In questi anni la povertà in Italia è cresciuta soprattutto al Sud e nelle famiglie con più figli a carico. E in questo senso l’impatto del Reddito di Cittadinanza, che non premia il carico famigliare, è apparso inadeguato anche per l’aspetto di inclusione e sostegno ai “care giver”. L’intervento non ha soprattutto funzionato come misura di politica attiva in quanto, nonostante l’assunzione a supporto dei tremila “navigator”, non ha determinato una attivazione significativa dei percettori tale da intervenire per il superamento della condizione di povertà.
Solo alla fine del 2022, in ragione delle indicazioni del programma Gol, si è avviato sul territorio nazionale un percorso di attivazione destinato ai percettori del reddito. In ogni caso la regola dei tre rifiuti della possibile proposta di lavoro evidenzia come l’impianto della misura originaria non fosse mirato alla priorità dell’inserimento al lavoro come obiettivo per dare autonomia alle persone beneficiarie. Va poi considerato il tema della governance: l’attuazione del Reddito di Cittadinanza non è stata accompagnata dal necessario coordinamento con le politiche attive regionali, dal potenziamento dei servizi per l’impiego, dal coinvolgimento delle agenzie per il lavoro accreditate, dalla creazione di una adeguata infrastruttura di riferimento e da una piattaforma digitale, e solo da alcuni mesi, con la messa a sistema del programma Gol, si sta avviando questo percorso.
L’impostazione dell’intervento del Reddito di Cittadinanza ha poi determinato diversi fenomeni di distorsione, che dipendono anche dalle caratteristiche stesse della misura, per esempio attraverso la costituzione di nuovi nuclei monofamiliari. E ha favorito la diffusione di lavoro nero e informale, nonché il percepimento del sussidio da parte di soggetti non disponibili realmente al lavoro. In ragione del fatto che le iniziative obbligatorie di attivazione in molti casi non sono partite, così come le proposte di lavoro non sono state fatte, nonostante l’aumento della domanda di lavoro delle imprese.
Una legge per sostenere l’inclusione
La legge di riforma presentata dal Governo abroga completamente il Reddito di Cittadinanza e non va pertanto letta come una misura di riforma, quanto invece come un intervento del tutto nuovo.

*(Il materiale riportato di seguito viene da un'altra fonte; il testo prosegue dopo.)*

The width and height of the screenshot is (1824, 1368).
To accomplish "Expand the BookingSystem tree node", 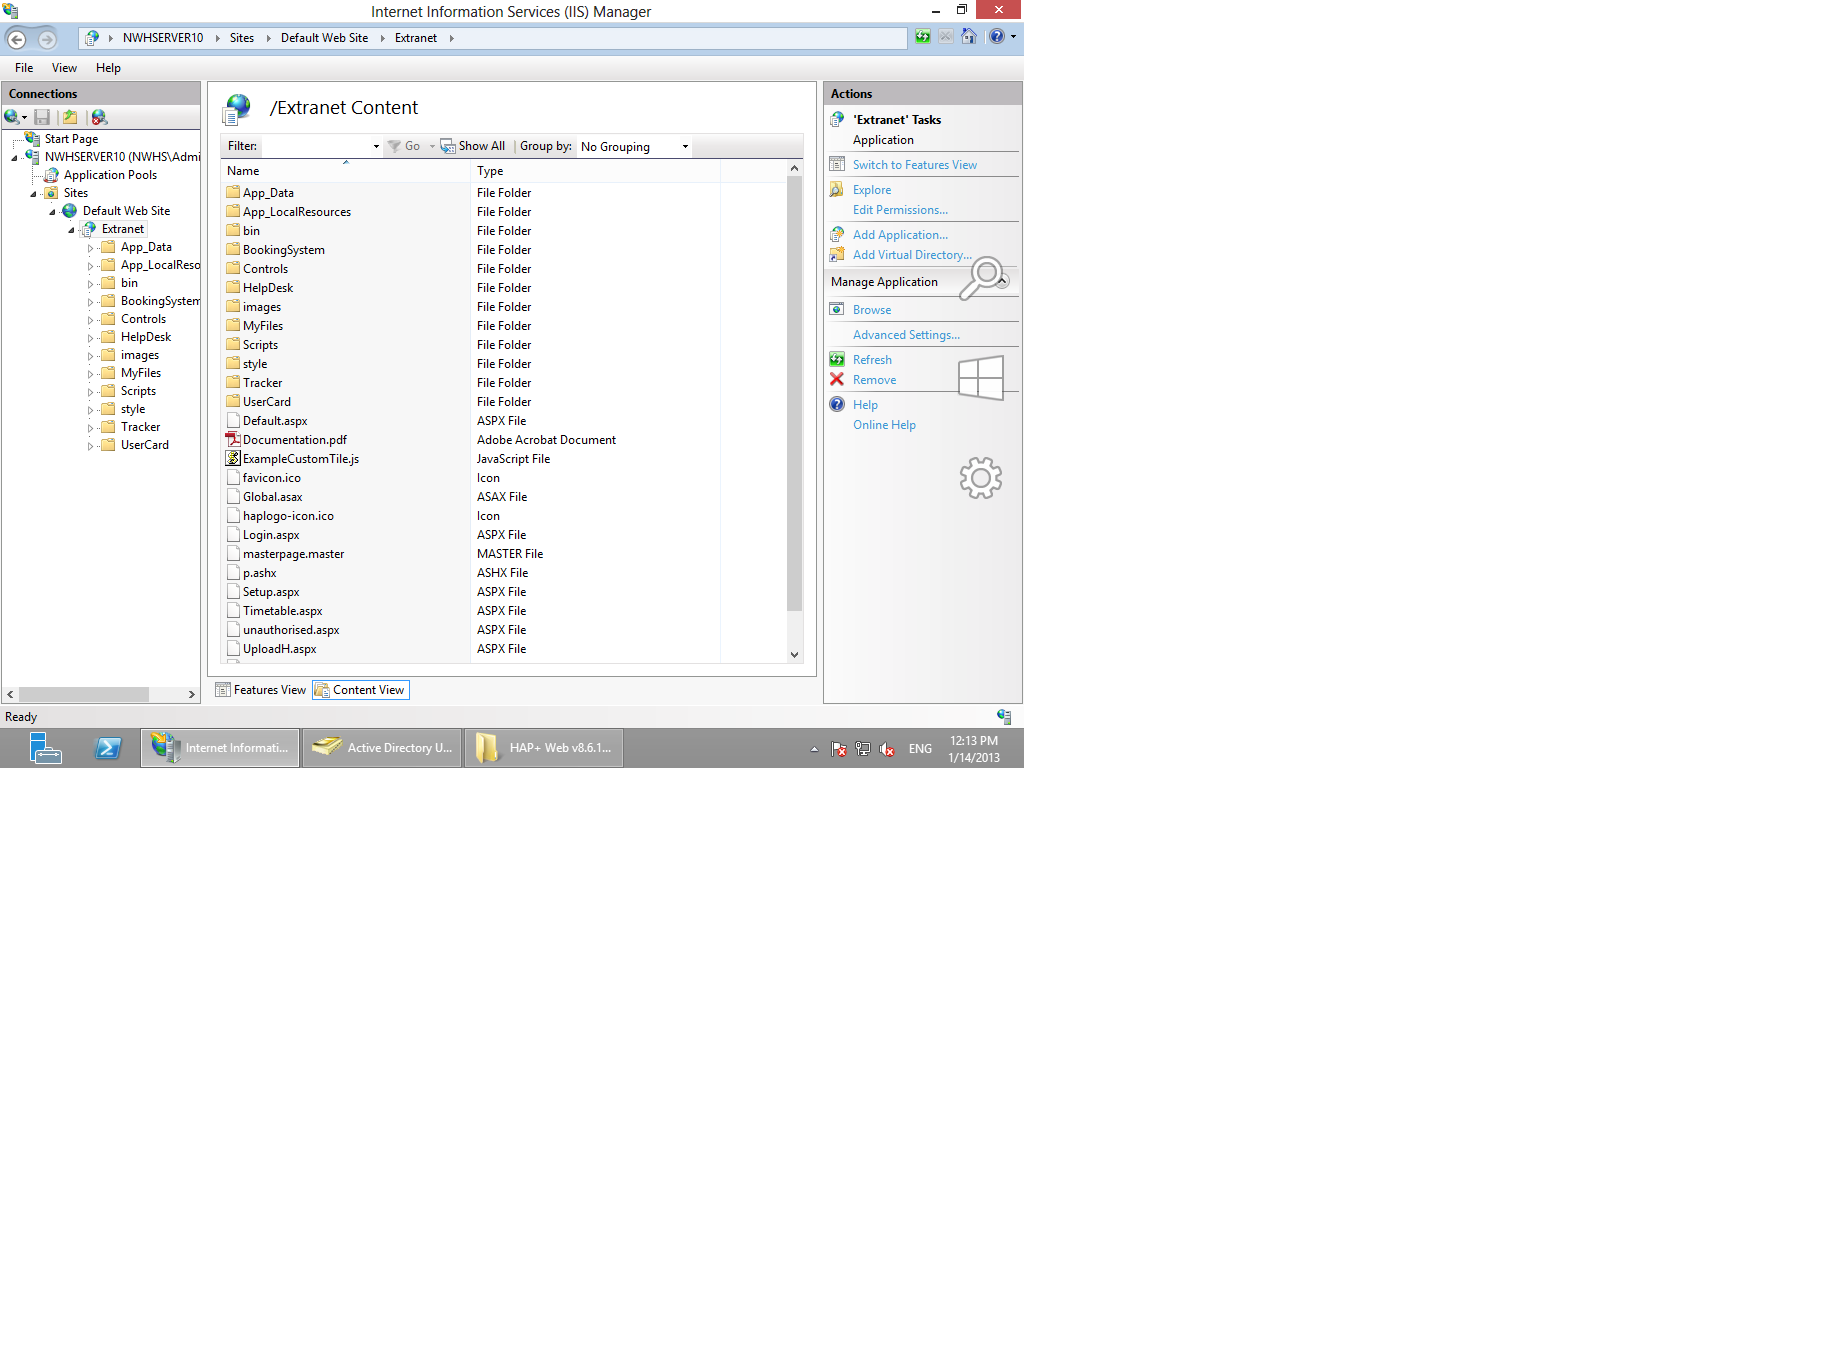I will 90,300.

Gli interventi e gli strumenti per il contrasto alla povertà presentati dal Governo nel decreto approvato dal Consiglio dei ministri il Primo Maggio scorso costituiscono delle misure di riforma che si inseriscono nel modello delle politiche sociali europee e che si pongono come obiettivo la lotta al rischio di esclusione sociale.
Si tratta infatti di un intervento di natura non assistenziale ma “condizionata”. Ossia che collega l’erogazione del sussidio (assegno di ricollocazione) o della misura di attivazione alla partecipazione ad iniziative di inclusione attiva o di formazione. Gli interventi previsti coinvolgono tutta la rete dei soggetti chiamati a occuparsi di inclusione, sia a livello istituzionale, come le Regioni e i Comuni, sia per quanto riguarda il sistema dei servizi pubblici, come i servizi sociali e i servizi per l’impiego. Sono particolarmente coinvolti nell’attivazione dei beneficiari delle misure anche le agenzie per il lavoro e tutti gli enti accreditati alla formazione.

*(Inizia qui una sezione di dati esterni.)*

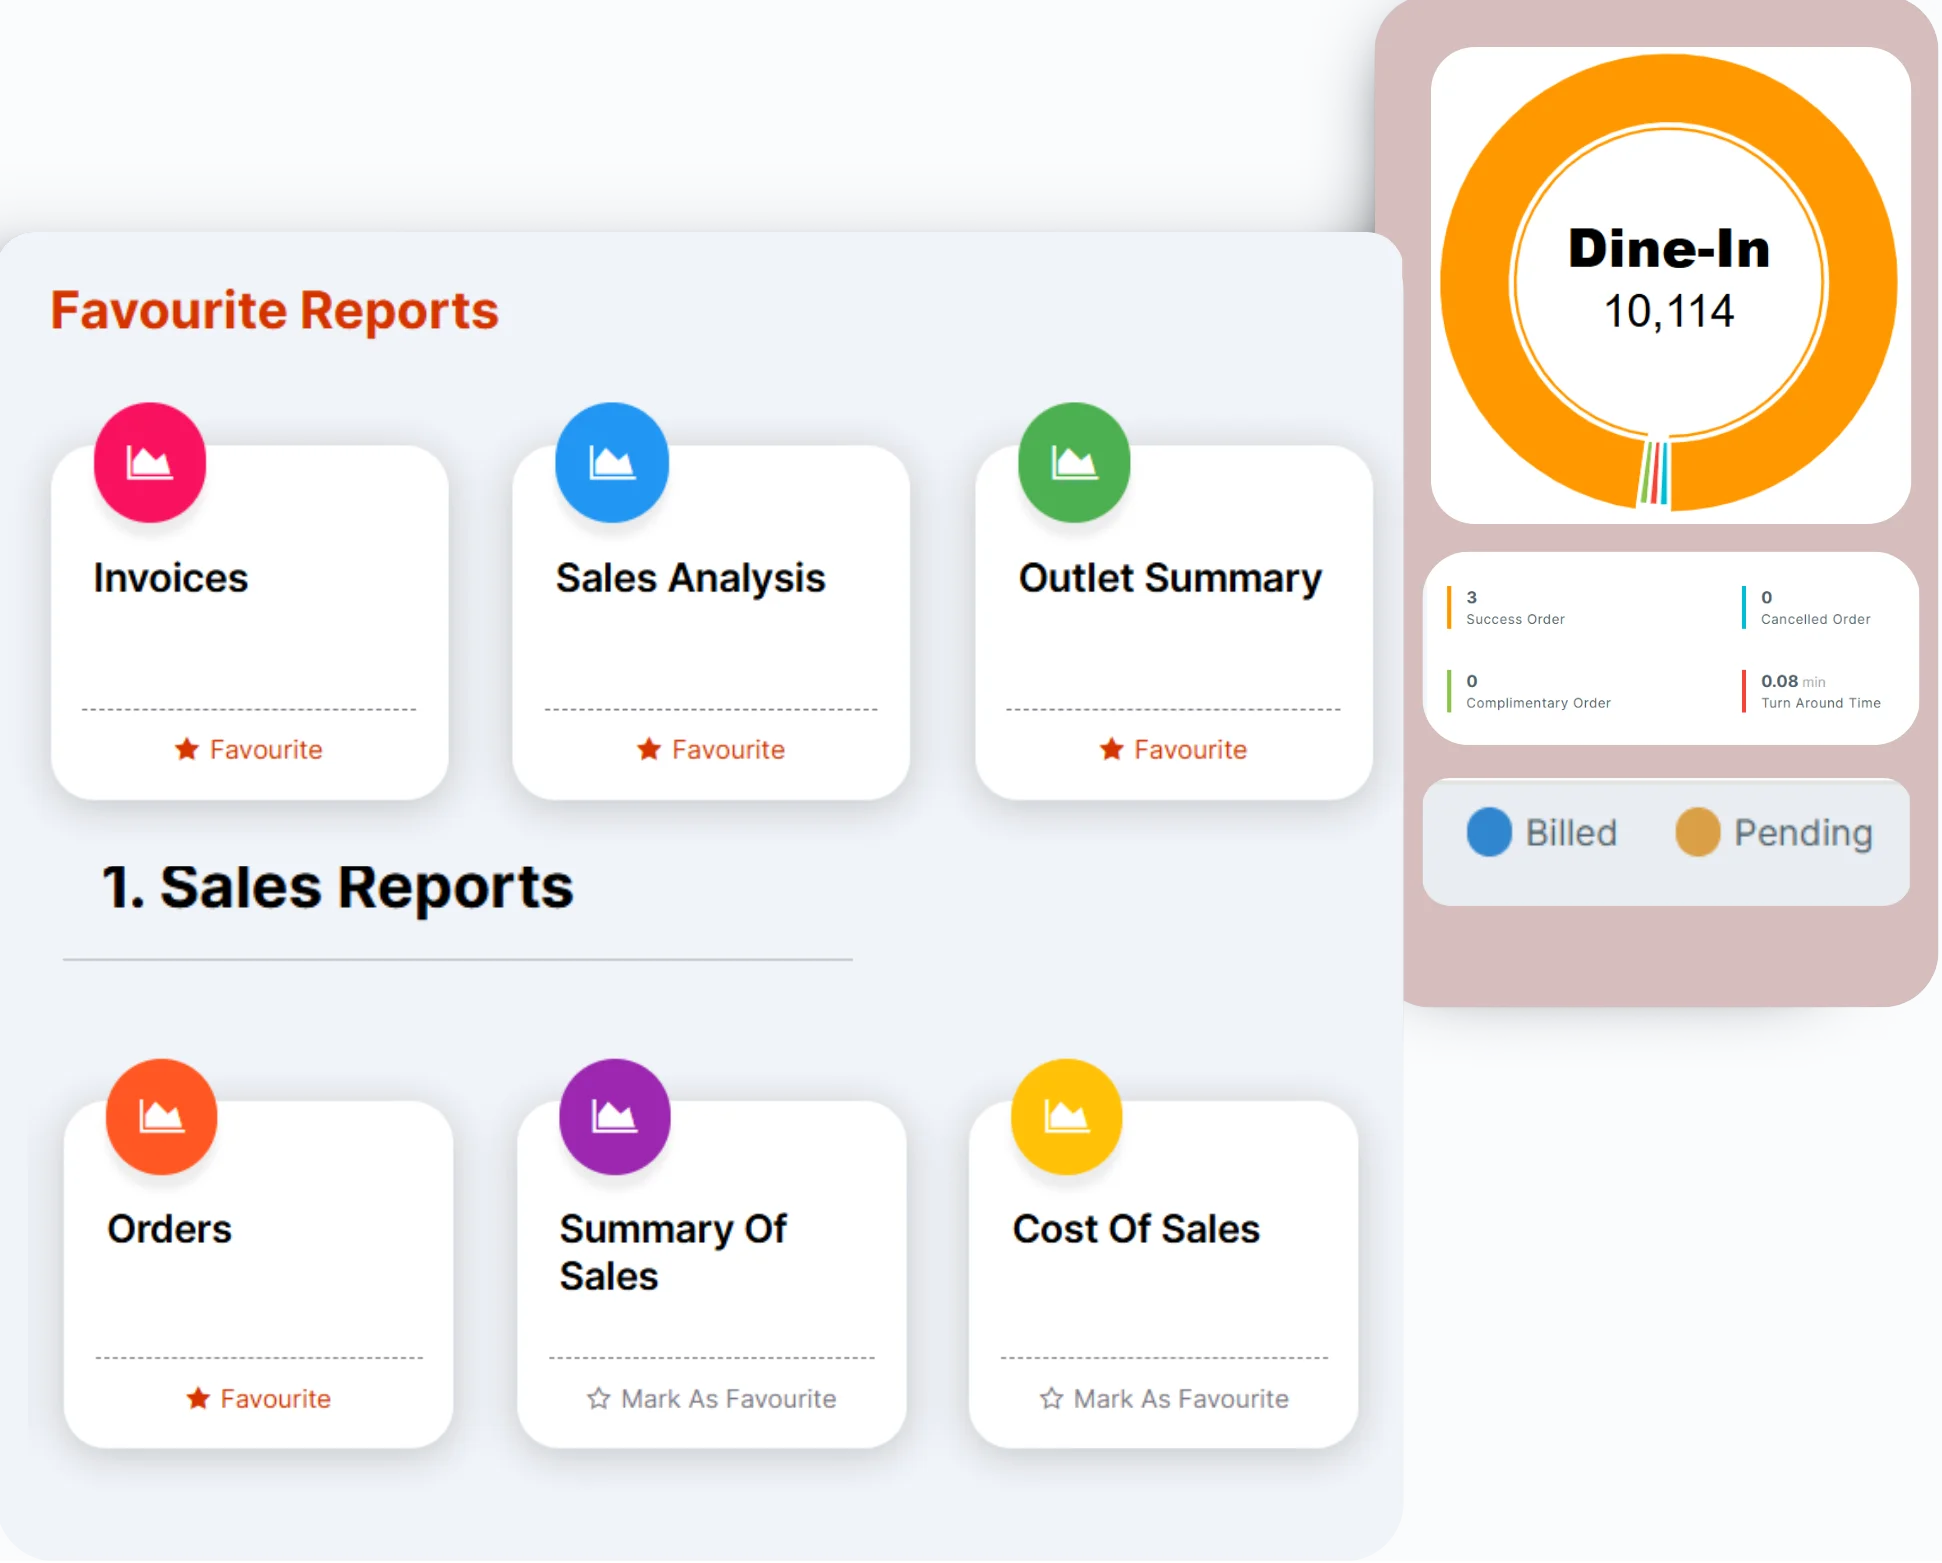The width and height of the screenshot is (1942, 1563).
Task: Click the yellow Cost Of Sales icon
Action: click(1066, 1116)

Il modello di intervento, per la presa in carico del beneficiario e la gestione degli interventi, si avvale anche di una specifica piattaforma digitale e di una connessione con i servizi informatici dell’Inps. La riforma prevede due distinte misure, destinate a persone e a contesti famigliari che si trovano in una diversa condizione.
L’assegno di inclusione
La prima misura (assegno di inclusione) è destinata ai nuclei famigliari con componenti considerati in condizione di fragilità, ossia che abbiano al loro interno persone disabili, minori o anziani di età superiore ai sessant’anni di età. Il valore dell’Isee di riferimento per l’accesso al beneficio è fissato in 9.360 euro.

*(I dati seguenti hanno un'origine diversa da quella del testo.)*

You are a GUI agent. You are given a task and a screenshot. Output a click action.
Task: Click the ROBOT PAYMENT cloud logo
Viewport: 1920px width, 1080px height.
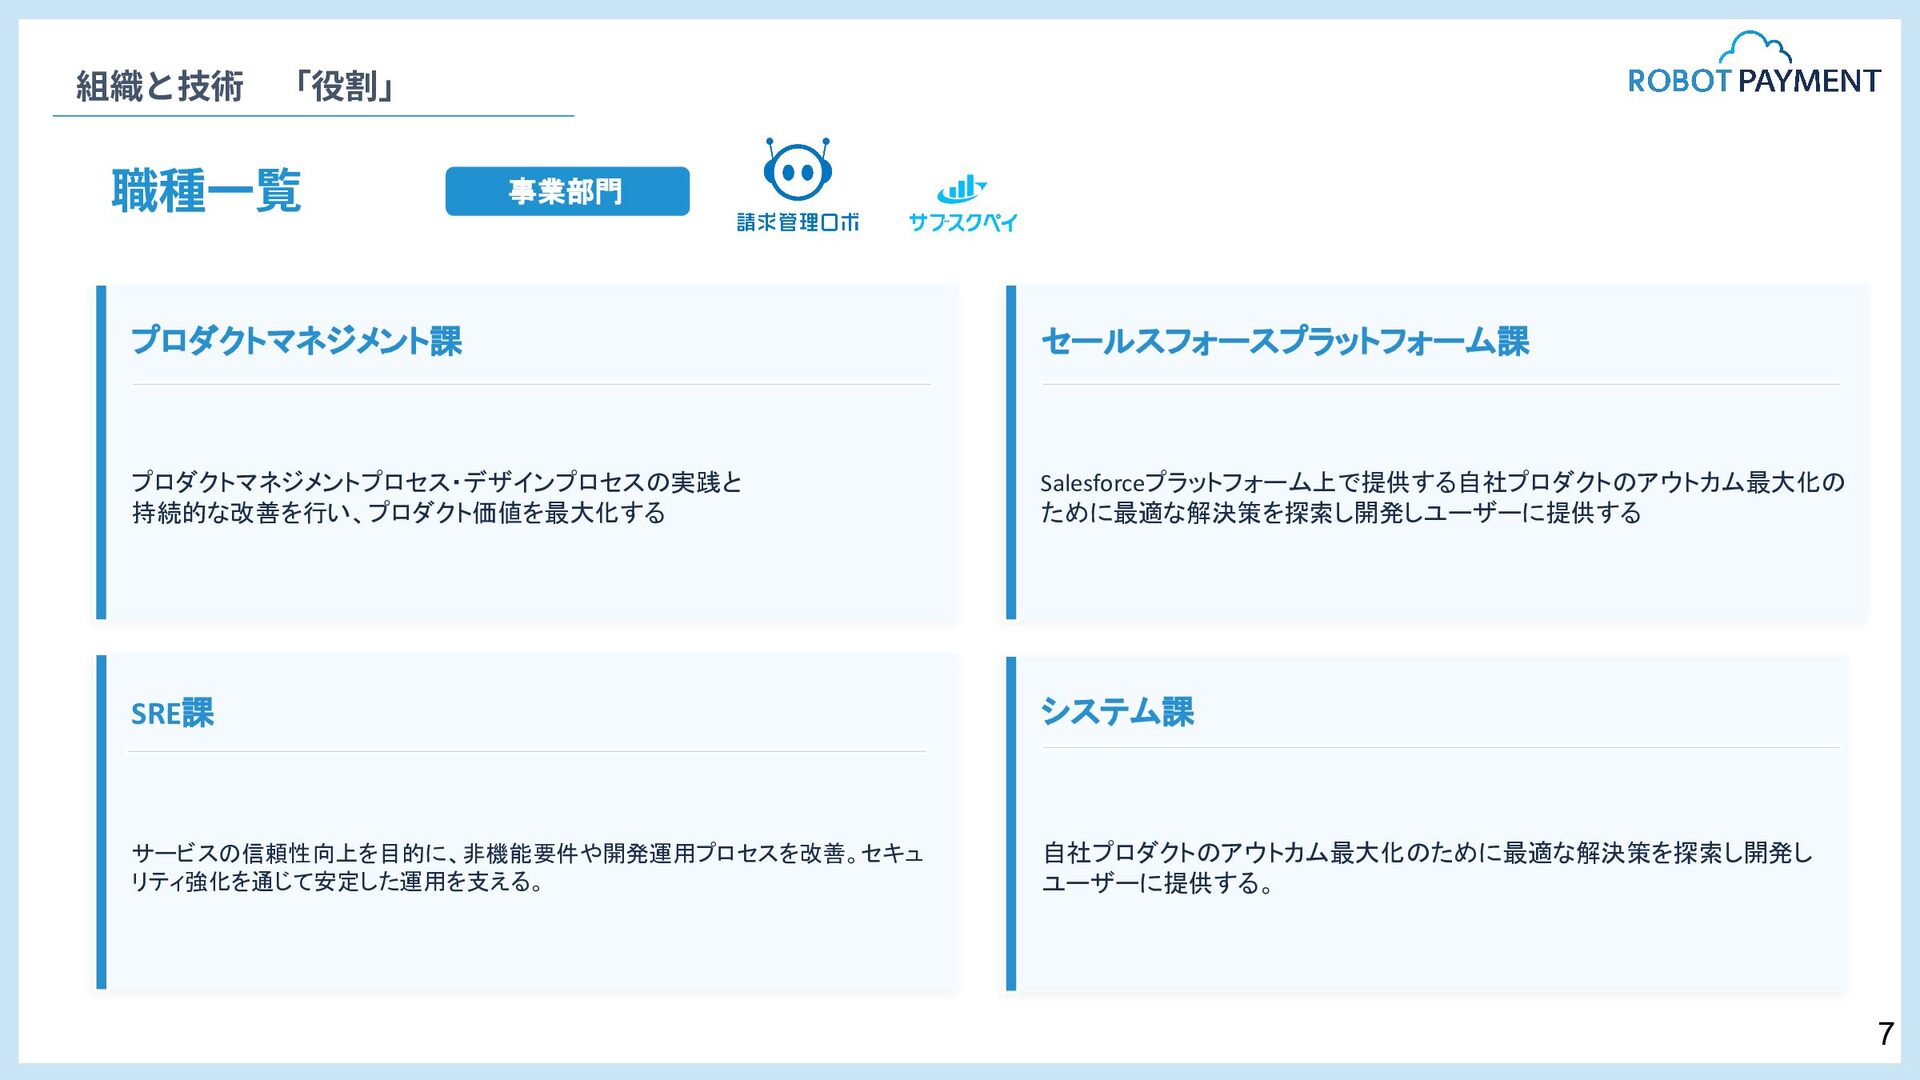[x=1754, y=64]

Questa prima misura consente l’accesso a un assegno che viene erogato per diciotto mesi, che possono essere rinnovati dopo la sospensione di un mese per altri periodi di dodici mesi. Il sistema di computo dell’assegno prevede il cumulo con l’assegno unico e pertanto determina l’erogazione di una prestazione economica in genere superiore a quanto previsto finora dai precedenti interventi di contrasto alla povertà (dal Reddito di Inclusione al Reddito di Cittadinanza) nei confronti dei nuclei famigliari con la medesima situazione di fragilità. L’intervento verso i nuclei fragili è quindi potenziato dalla riforma sia per quanto riguarda l’ammontare dell’assegno sia per quanto attiene la platea di riferimento. Se per esempio si considera un nucleo famigliare “tipo” composto da genitori e due figli minori, l’importo dell’assegno erogato è intorno ai 1.480 euro. Circa il dieci per cento in più di quanto sarebbe stato erogato dal Reddito di Cittadinanza.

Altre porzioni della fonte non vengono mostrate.